Zum zweiten Mal wurde Ulrich Bomm an die Spitze der Innung gewählt. Warum ihm die Innungsarbeit wichtig ist? „Wir wollen aktiv etwas gestalten“, schildert der Handwerksunternehmer aus Weitersburg. Drei Grundaufgaben hat die Innung: Ausbildung, Tarifpolitik und die Erarbeitung der technischen Richtlinien des Fachs, bei den Malern sind das die BFS Merkblätter. Vor allem der letzte Punkt motiviert Bomm: „Wir im deutschen Handwerk arbeiten auf Grundlage der von uns selbst erarbeiteten Richtlinien.“ Ein Fakt, der viel zu wenig bekannt sei. „Es sind die Menschen, die Tag für Tag draußen handwerklich arbeiten, die die Normen für den jeweiligen Beruf gestalten - denn sie sind diejenigen, die wissen, was funktioniert und was nicht.“
Über die Ausschüsse gelangen die Ideen ausgehend von den Innungen über die Landesverbände auf Bundesebene, wo sie gemeinsam mit Experten aus der Industrie und dem Sachverständigenwesen erarbeitet und dann im politischen Verfahren zum Gesetz gemacht werden. Diese Gestaltungsmöglichkeit begeistert Bomm: „Bei der Gesetzesgebung aktiv mitarbeiten, das ist unser Vorteil hier in Deutschland.“ Nur so entstehen Richtlinien, die nicht am grünen Tisch ersonnen wurden, keinen Interessen von Industrie und Politik entspringen, sondern aus der Praxis kommen, so der Obermeister. Darum sein Appell an alle Arbeitskollegen: Nicht nur das eigene Süppchen kochen, „kommt in die Innung und gestaltet mit.“
Patrick Klein, Christof Kaul, Hans-Joachim Rolof, Wolfgang Hein, Bernd Gerardy, Thomas Gerz und Christoph Wilhelmi: Der wiedergewählte neue Vorstand der Innung Farbe Gestaltung Bautenschutz Mittelrhein-Mosel-Eifel jedenfalls ist mit Überzeugung dabei.
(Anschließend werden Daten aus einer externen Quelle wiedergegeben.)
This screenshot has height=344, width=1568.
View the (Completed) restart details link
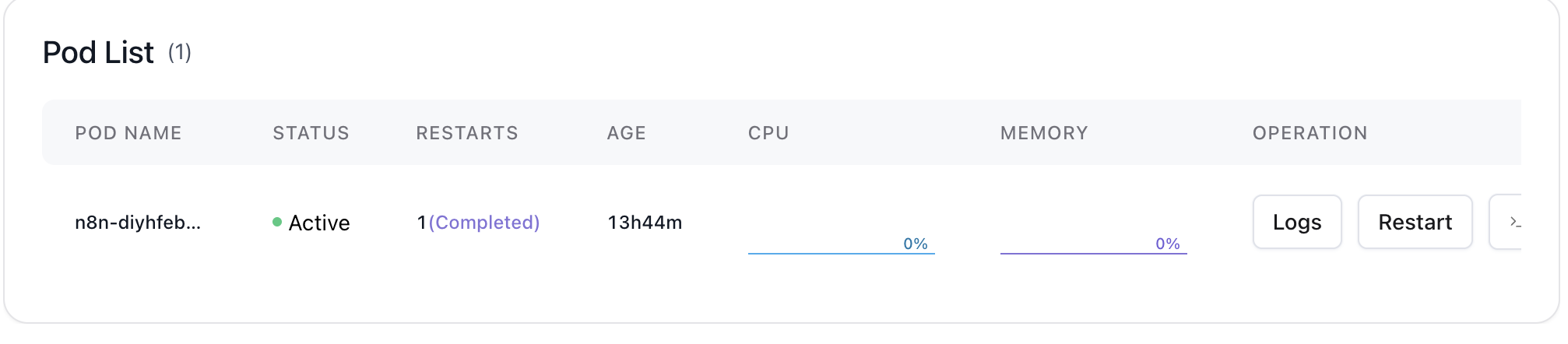pos(484,223)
Neu dazu gewählt wurden Thomas Pörsch und Otmar Klein.
Die Gerüstbauordnung und die Betonoberflächensanierung sind zwei Beispiele aus jüngster Zeit, wie Gesetze mitgestaltet und zum Vorteil des Gewerkes und vor allem für die Kunden positiv verändert werden konnten.
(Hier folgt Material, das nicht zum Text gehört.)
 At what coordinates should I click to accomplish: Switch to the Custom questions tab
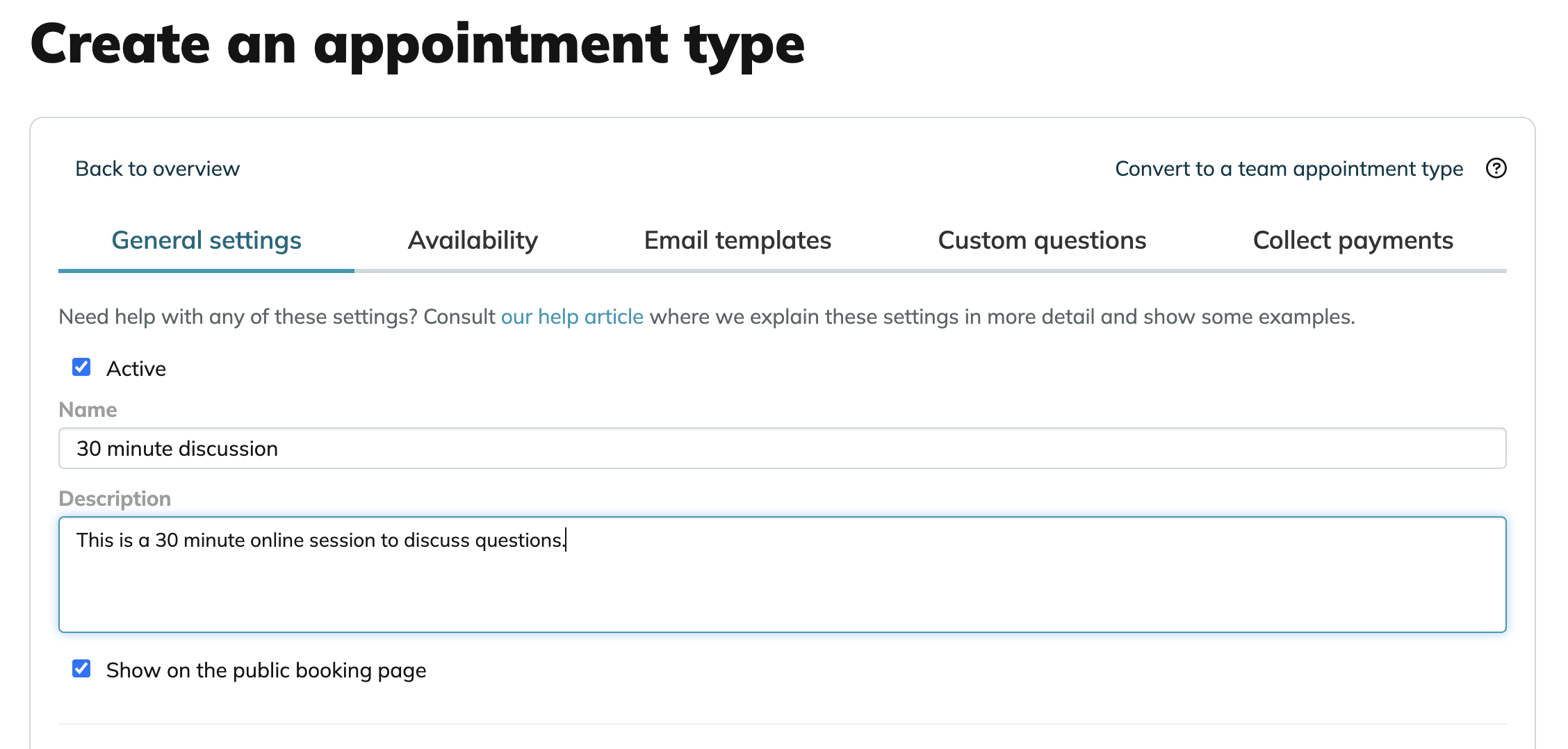pos(1042,240)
Die Ausbildungssituation bereitet der Innung nach wie vor Sorgen, gibt es doch zu wenig junge Interessenten. Dabei bringt der Beruf Farbe ins Leben: Von der abwechslungsreichen, kreativen Tätigkeit über gute Verdienstmöglichkeiten und den Vorteil – da überall gesucht - , sich seinen Arbeits- und Heimatort selbst auszuwählen, hat er viel zu bieten. Die vom Landesverband initiierte digitale Nachhilfeplattform „Schlaumaler“ ermöglicht es den Azubis zudem, sich bei Bedarf kostenfrei und anonym unterstützen zu lassen.